■ Your goal:
Retype, exactly and with both ends included, the lines below from the one containing "Task: Click the reCAPTCHA badge" through the end; omit the pictures.
((
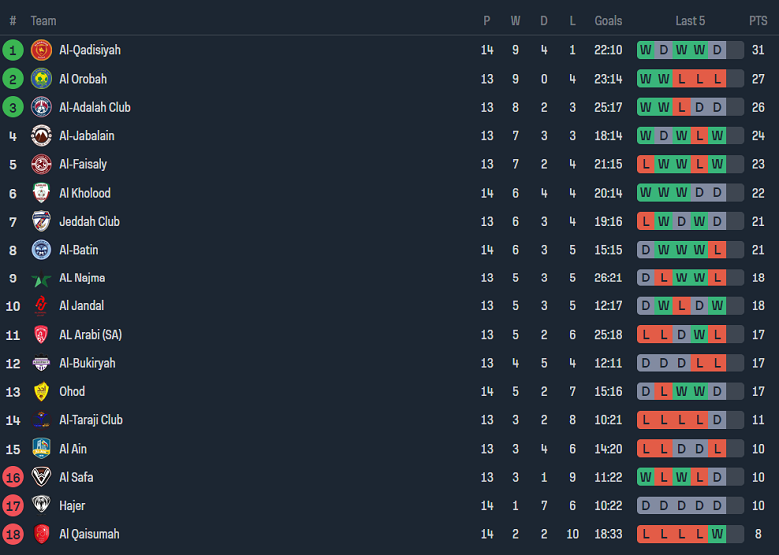Click the Last 5 column header
The image size is (779, 555).
[690, 20]
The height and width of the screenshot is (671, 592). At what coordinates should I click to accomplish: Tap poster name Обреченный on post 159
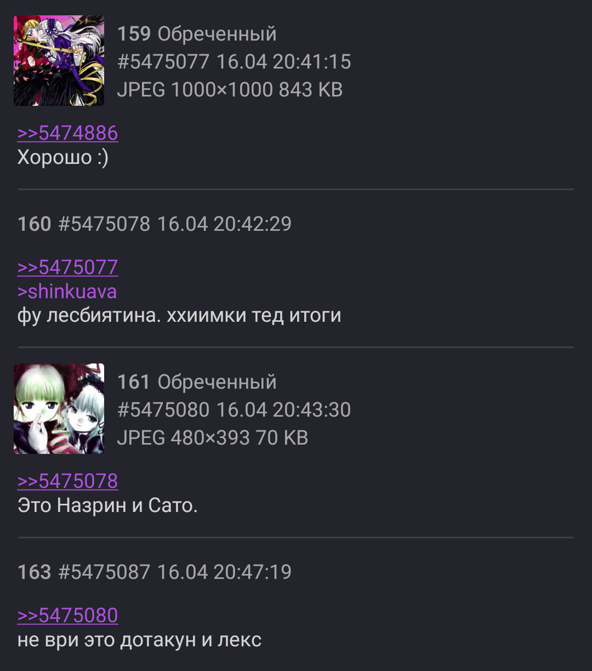tap(217, 34)
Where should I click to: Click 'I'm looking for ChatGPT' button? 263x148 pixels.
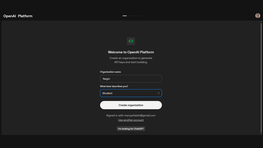(131, 129)
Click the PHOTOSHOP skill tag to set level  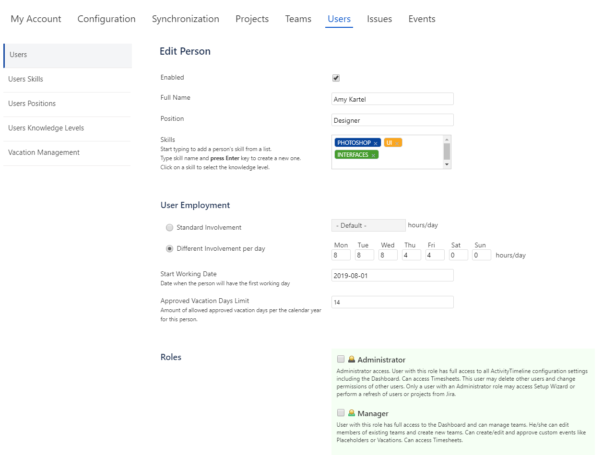coord(354,143)
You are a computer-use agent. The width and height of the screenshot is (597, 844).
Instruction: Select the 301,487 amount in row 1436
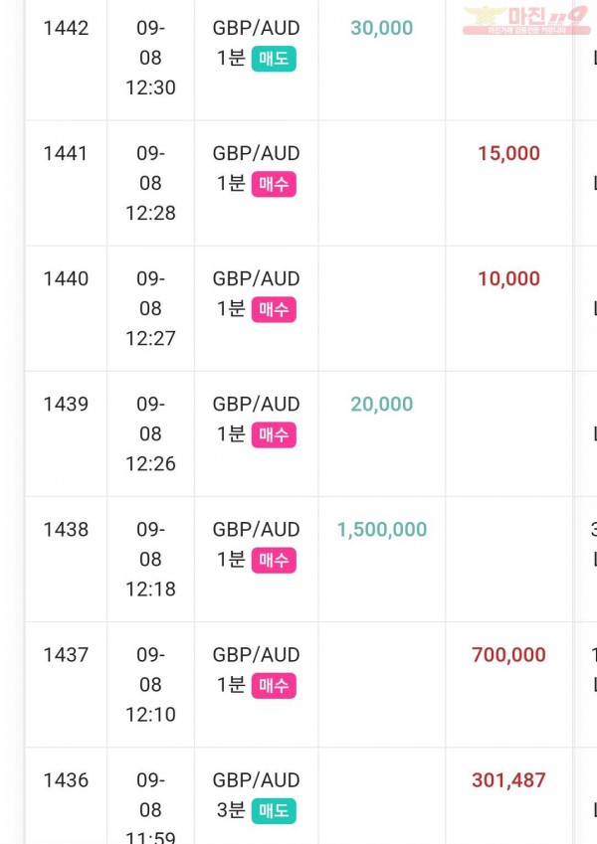click(x=509, y=780)
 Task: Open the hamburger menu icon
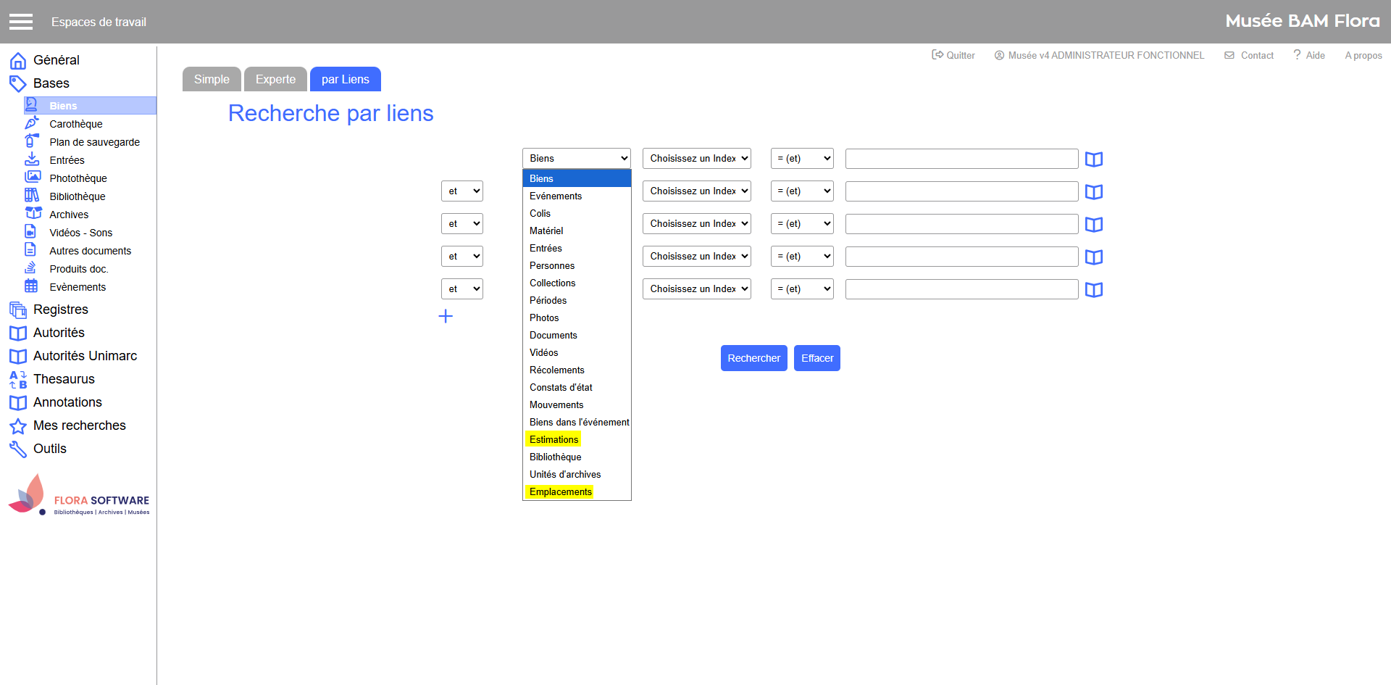pos(21,22)
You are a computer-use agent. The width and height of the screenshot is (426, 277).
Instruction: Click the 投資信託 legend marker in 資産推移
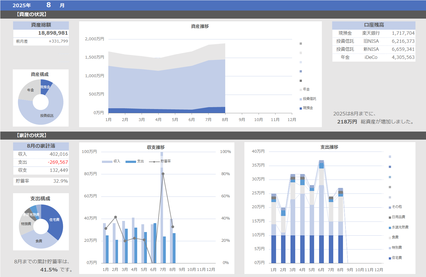tap(301, 99)
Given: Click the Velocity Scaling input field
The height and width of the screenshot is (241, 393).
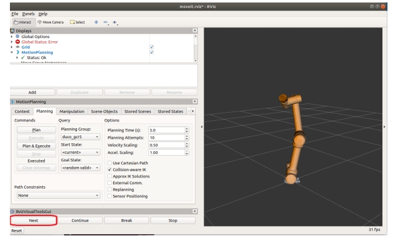Looking at the screenshot, I should [x=166, y=145].
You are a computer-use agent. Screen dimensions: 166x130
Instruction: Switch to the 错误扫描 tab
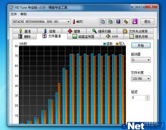pyautogui.click(x=102, y=31)
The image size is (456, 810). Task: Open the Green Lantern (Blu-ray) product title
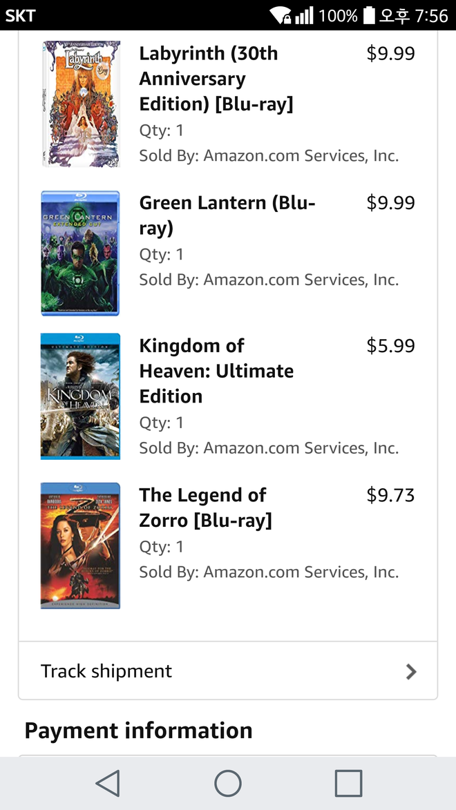tap(227, 215)
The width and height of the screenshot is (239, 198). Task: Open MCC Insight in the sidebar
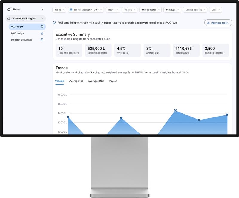(x=18, y=33)
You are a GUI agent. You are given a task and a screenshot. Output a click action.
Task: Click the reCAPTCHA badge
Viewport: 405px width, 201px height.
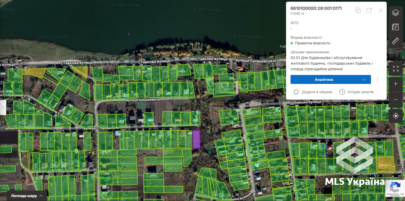tap(395, 189)
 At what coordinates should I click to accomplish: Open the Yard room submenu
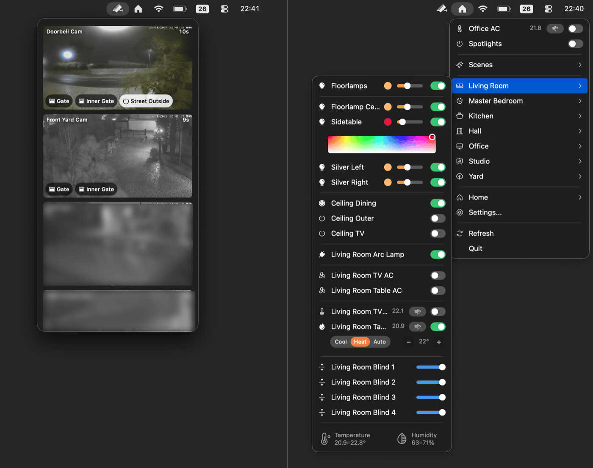(x=519, y=176)
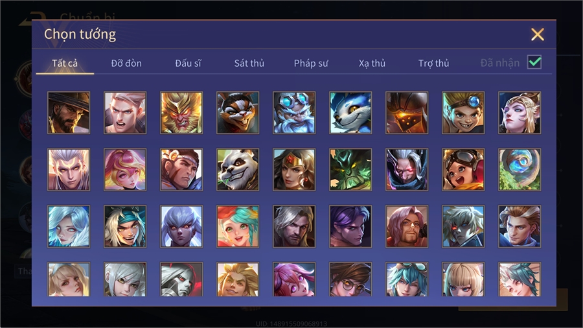Choose the white-bearded goggles dwarf hero
Image resolution: width=583 pixels, height=328 pixels.
(x=294, y=113)
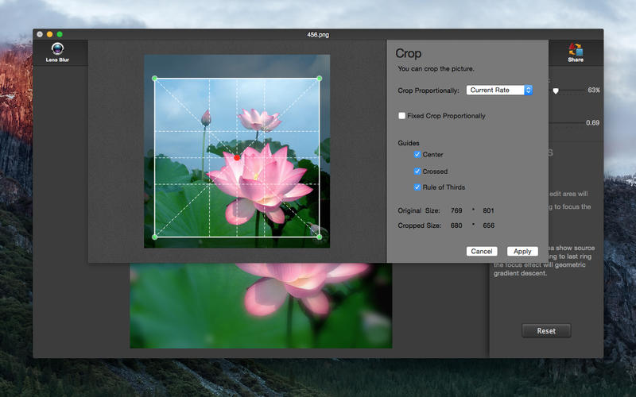The height and width of the screenshot is (397, 636).
Task: Disable the Crossed guide checkbox
Action: [417, 172]
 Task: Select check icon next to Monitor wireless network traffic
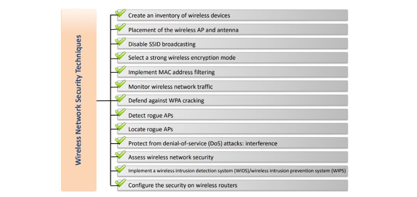pos(121,84)
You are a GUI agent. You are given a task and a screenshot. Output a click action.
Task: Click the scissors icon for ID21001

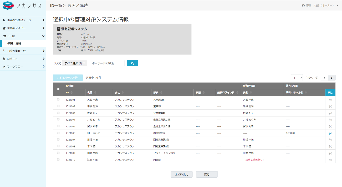click(x=330, y=100)
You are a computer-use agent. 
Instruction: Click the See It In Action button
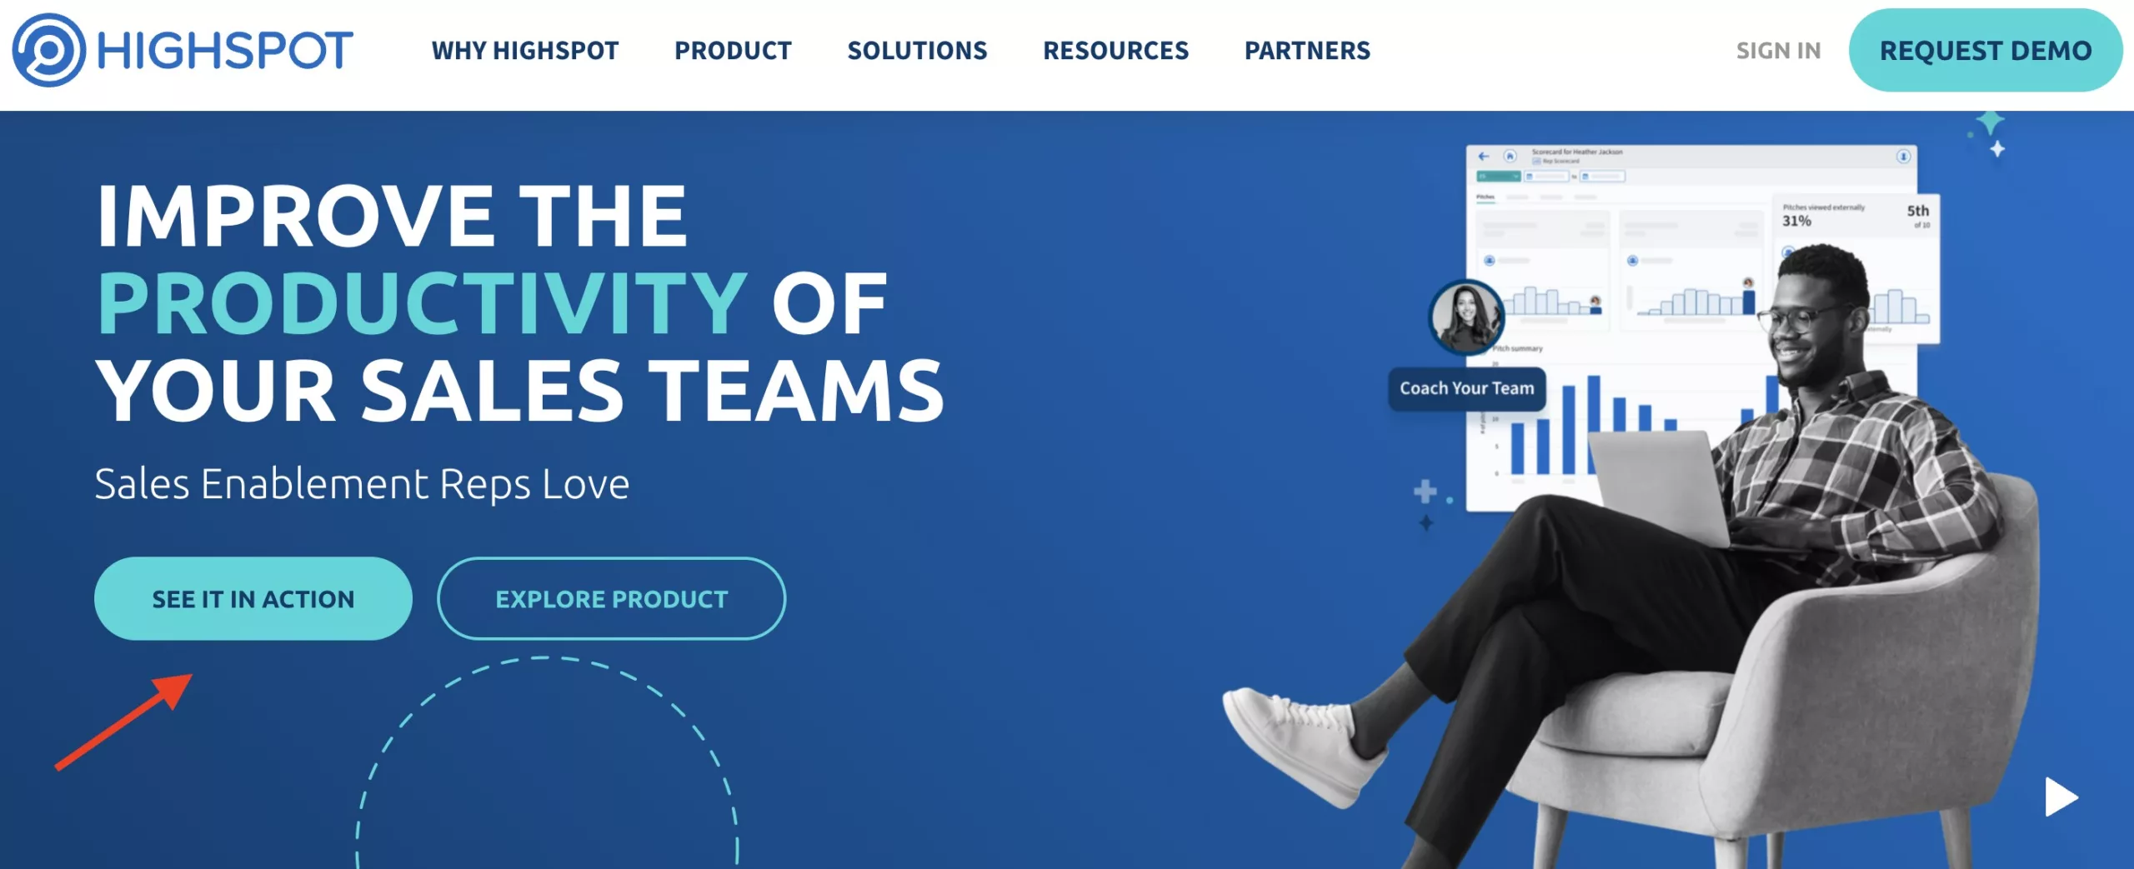click(x=253, y=598)
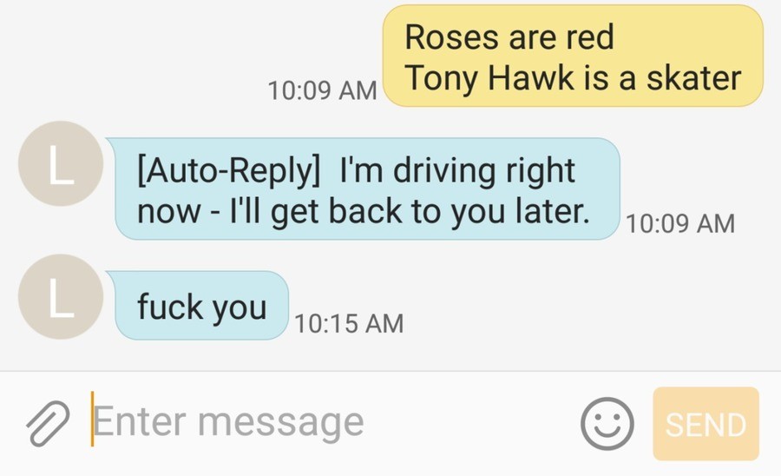Viewport: 781px width, 476px height.
Task: Click the word message in the placeholder
Action: coord(281,424)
))
■ Response to the exercise:
Task: Click the reCAPTCHA badge
Viewport: 405px width, 201px height.
tap(395, 189)
 At what coordinates should I click to accomplish: Open the Yard room submenu
(x=519, y=176)
Choose the white-bearded goggles dwarf hero
Image resolution: width=583 pixels, height=328 pixels.
(x=294, y=113)
The height and width of the screenshot is (397, 636).
Task: Disable the Crossed guide checkbox
Action: [417, 172]
 Task: Select check icon next to Monitor wireless network traffic
pos(121,84)
You are a GUI agent. You are given a task and a screenshot. Output a click action.
Task: Click the scissors icon for ID21001

click(x=330, y=100)
You are a computer-use agent. 
Instruction: Click the See It In Action button
click(x=253, y=598)
Viewport: 781px width, 476px height.
Task: Click the word message in the placeholder
Action: coord(281,424)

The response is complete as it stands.